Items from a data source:
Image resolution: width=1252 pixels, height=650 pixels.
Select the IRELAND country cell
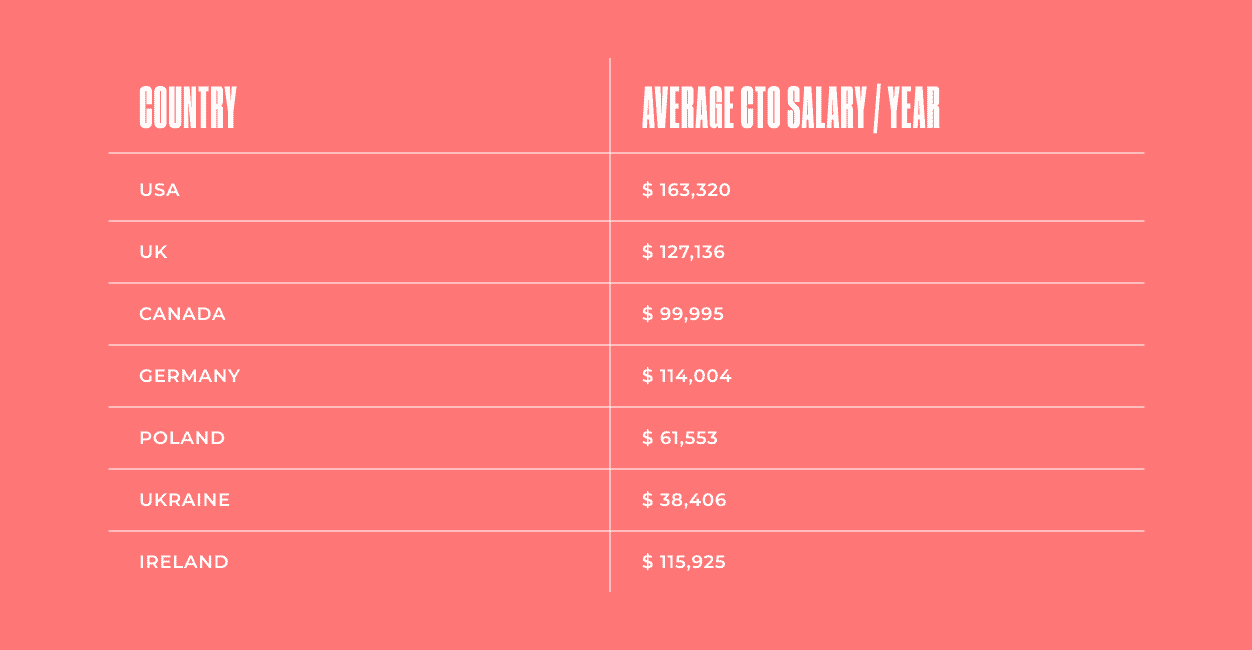(x=184, y=562)
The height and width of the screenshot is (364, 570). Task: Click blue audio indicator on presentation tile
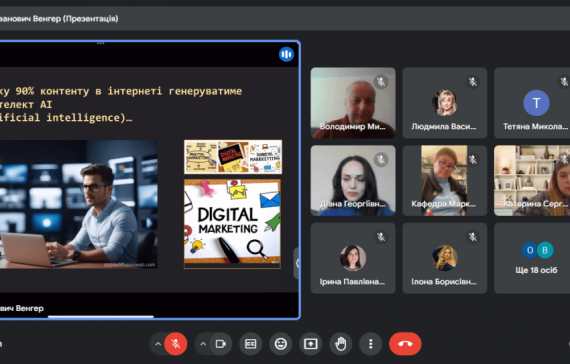286,55
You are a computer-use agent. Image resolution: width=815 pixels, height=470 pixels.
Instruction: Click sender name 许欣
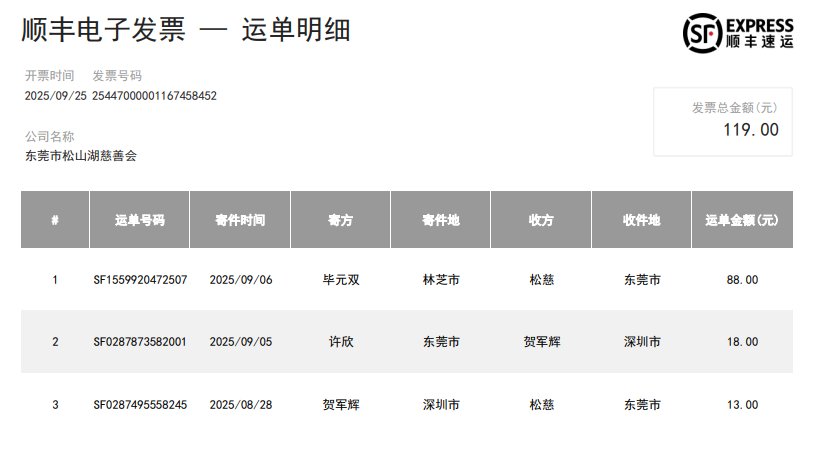point(341,342)
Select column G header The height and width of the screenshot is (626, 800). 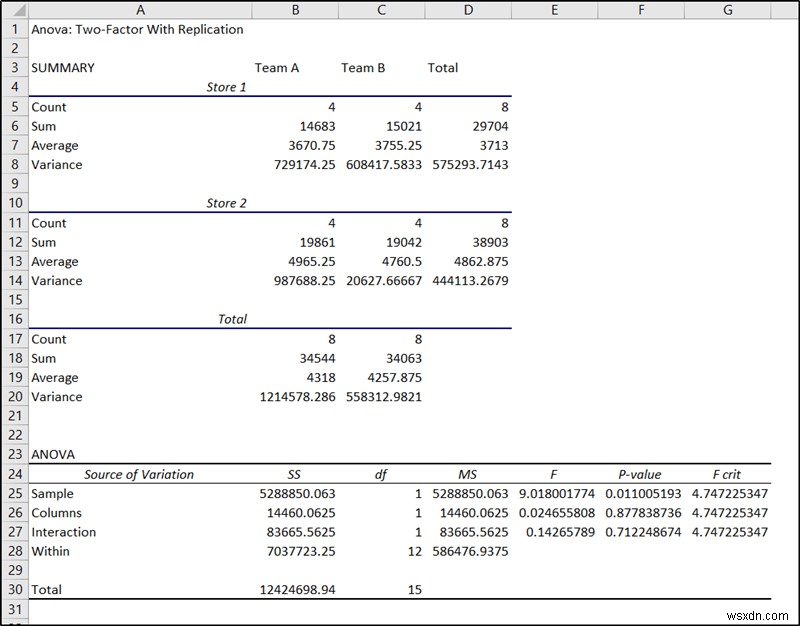[727, 9]
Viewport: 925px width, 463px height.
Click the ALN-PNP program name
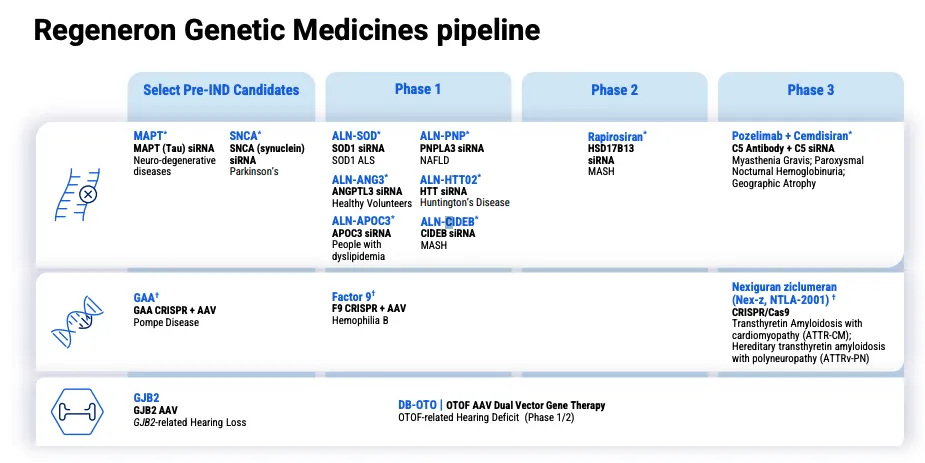(x=444, y=135)
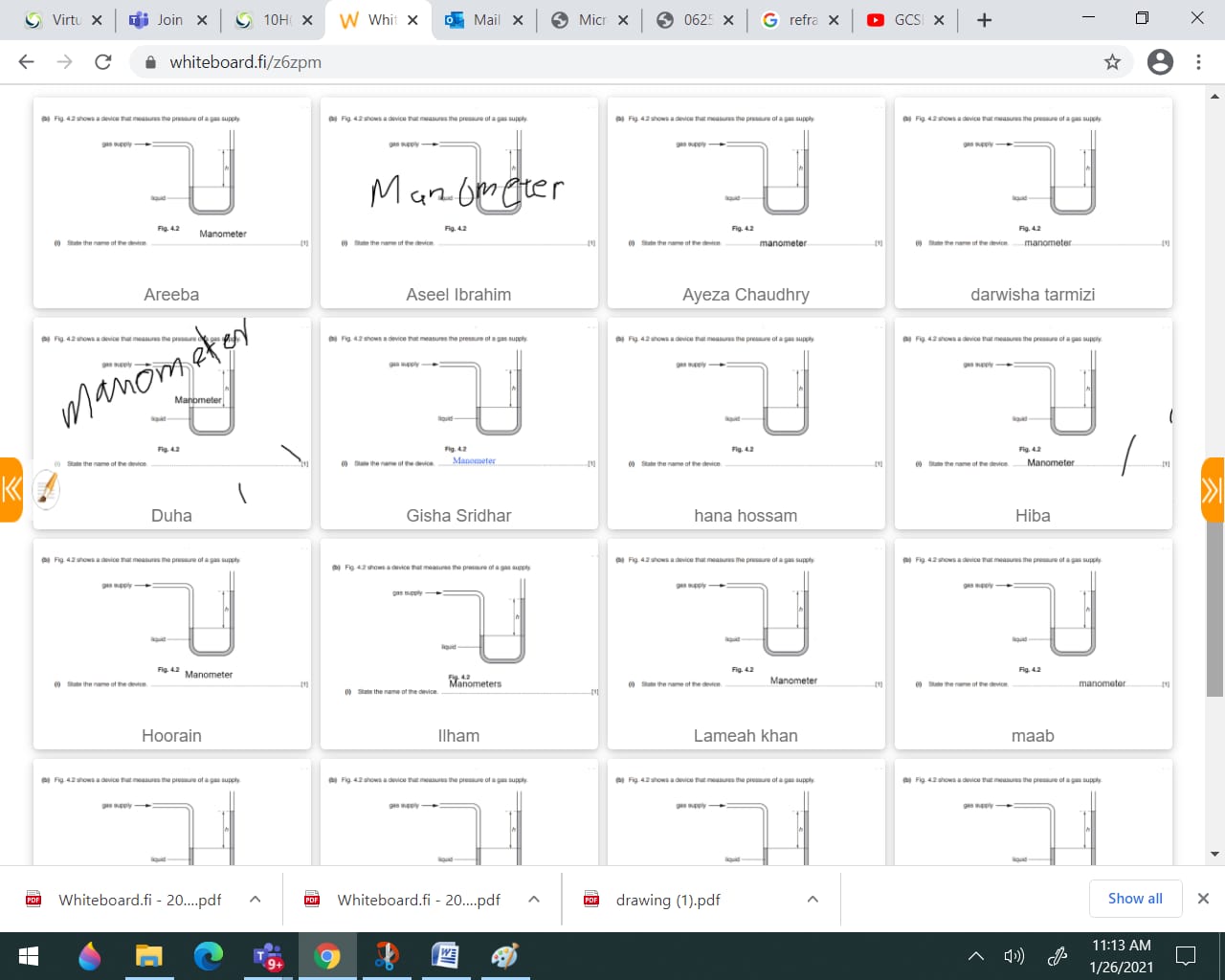Switch to the Mail browser tab

click(484, 19)
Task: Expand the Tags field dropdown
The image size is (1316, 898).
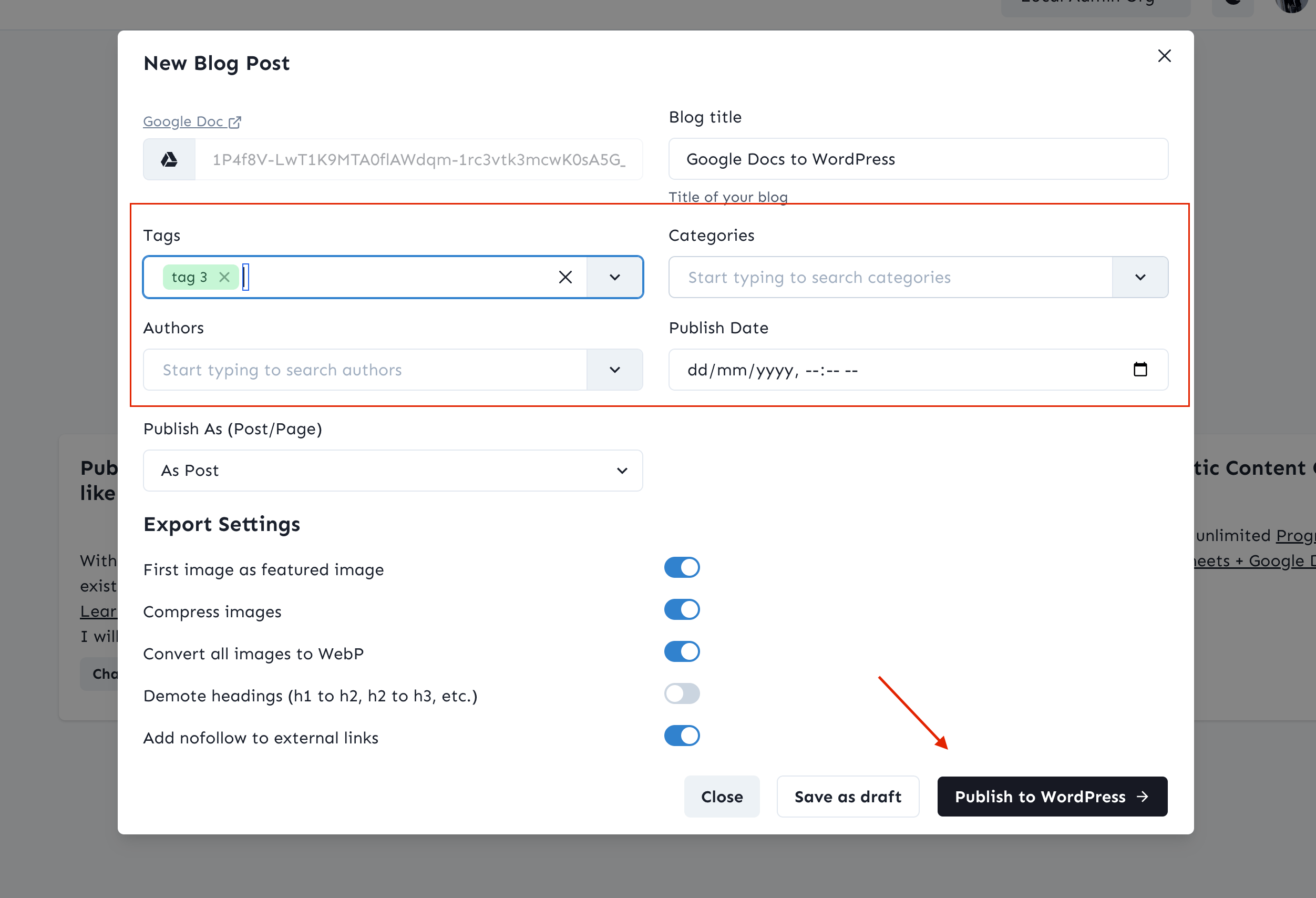Action: pos(615,277)
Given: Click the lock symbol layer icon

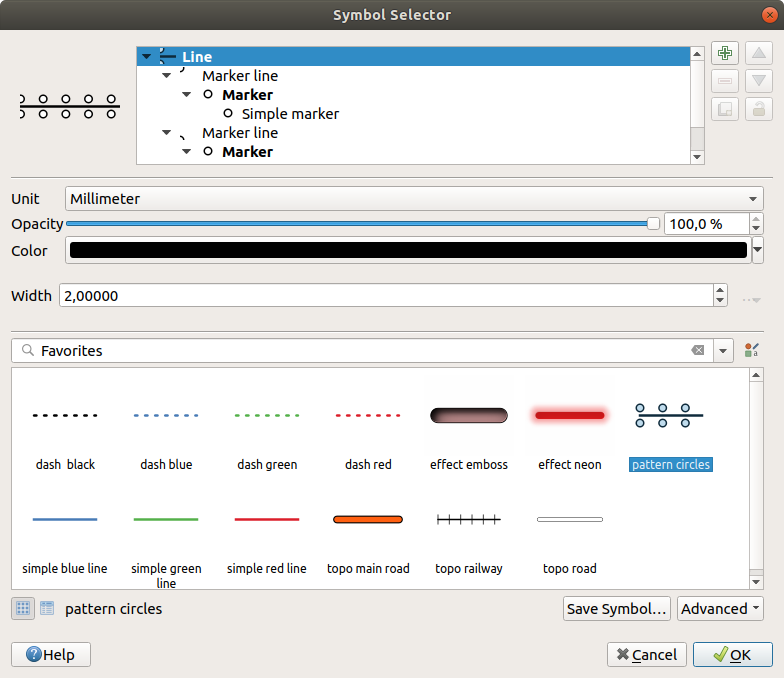Looking at the screenshot, I should point(759,109).
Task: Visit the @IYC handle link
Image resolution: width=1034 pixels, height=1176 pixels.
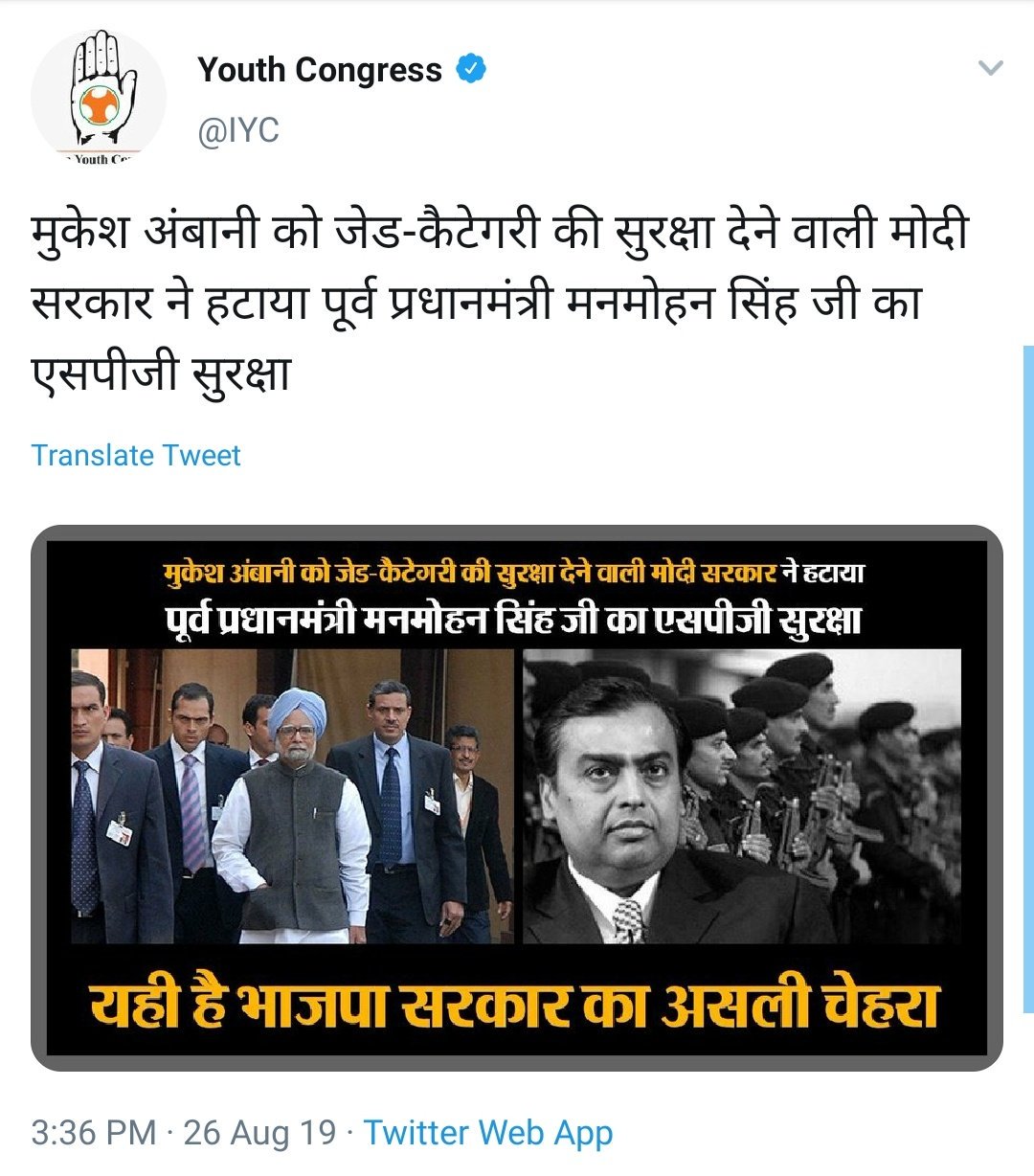Action: (x=238, y=130)
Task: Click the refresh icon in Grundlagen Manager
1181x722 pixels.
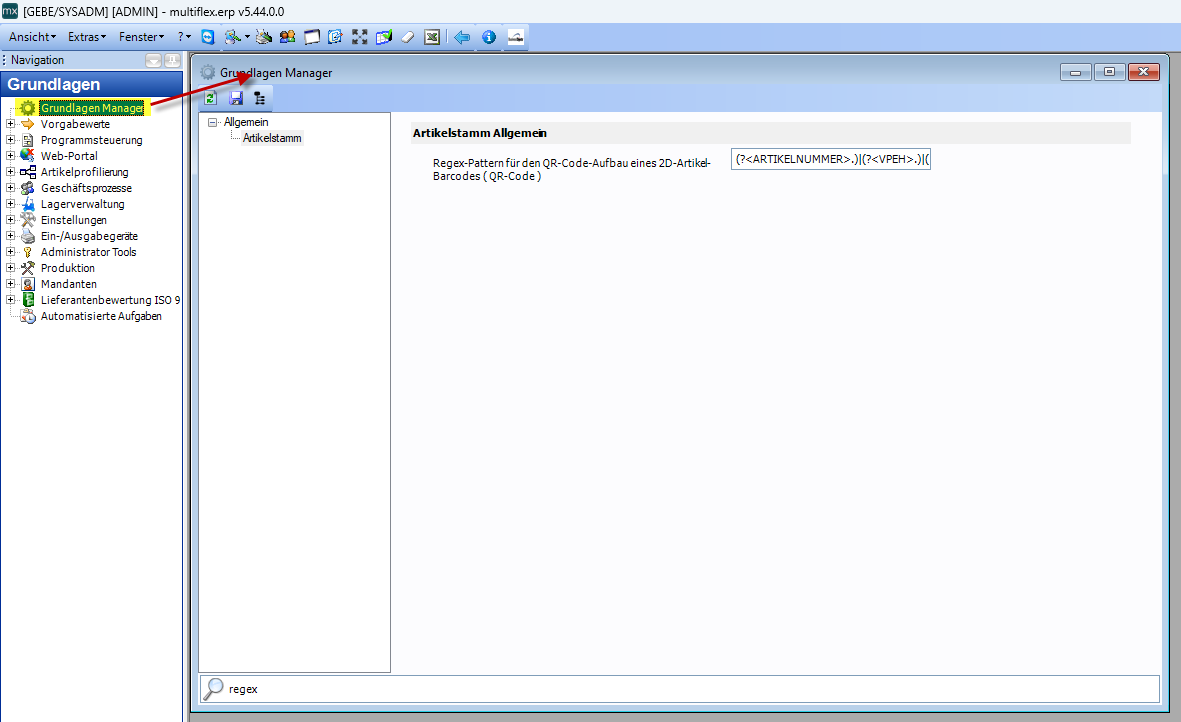Action: click(x=211, y=98)
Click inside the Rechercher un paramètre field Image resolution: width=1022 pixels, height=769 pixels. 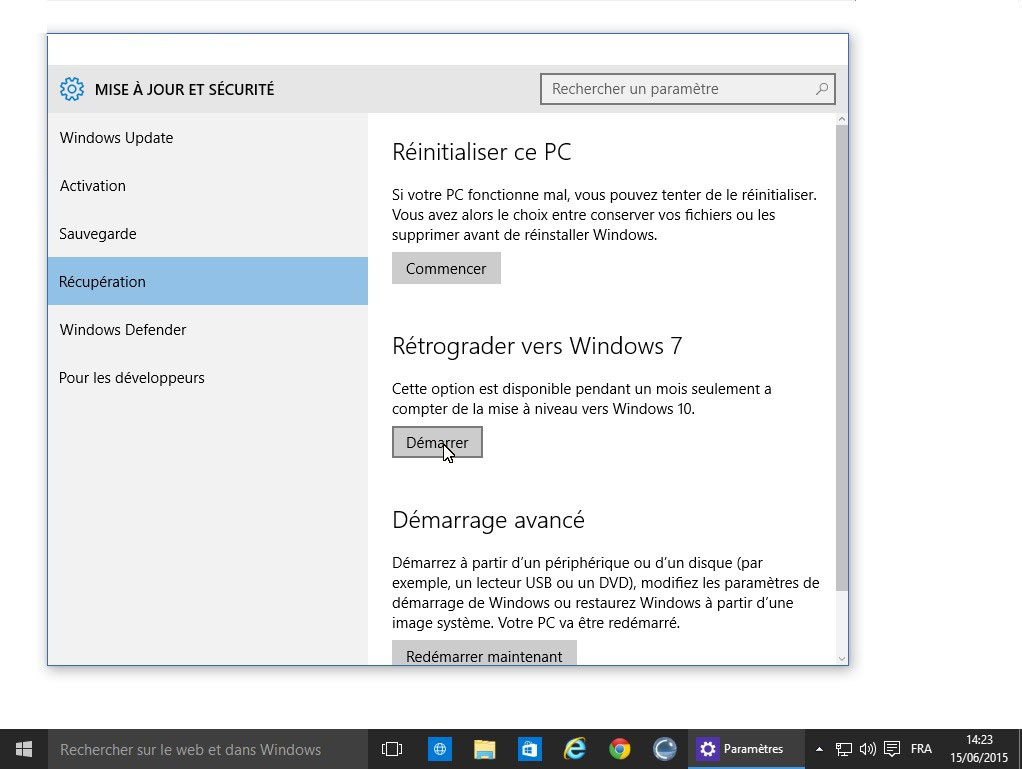(675, 89)
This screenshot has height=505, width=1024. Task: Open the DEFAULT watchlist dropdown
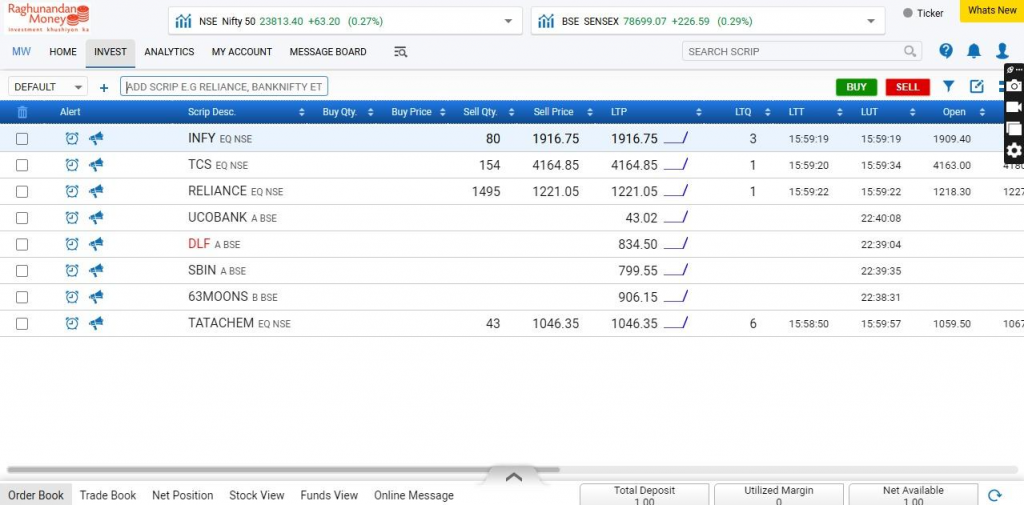pyautogui.click(x=48, y=87)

ASSIGNED TASK:
Please return the data above exactly as it stands from the line with "Click the ALN-PNP program name" to the line with "Task: Visit the @IYC handle link", keeping both of those lines but none of the pictures.

TASK SOLUTION:
Click the ALN-PNP program name
(x=444, y=135)
Switch to the Mail browser tab

click(484, 19)
Task: Expand the Tags field dropdown
The image size is (1316, 898).
Action: pos(615,277)
Given: Click the lock symbol layer icon

Looking at the screenshot, I should point(759,109).
Task: Visit the @IYC handle link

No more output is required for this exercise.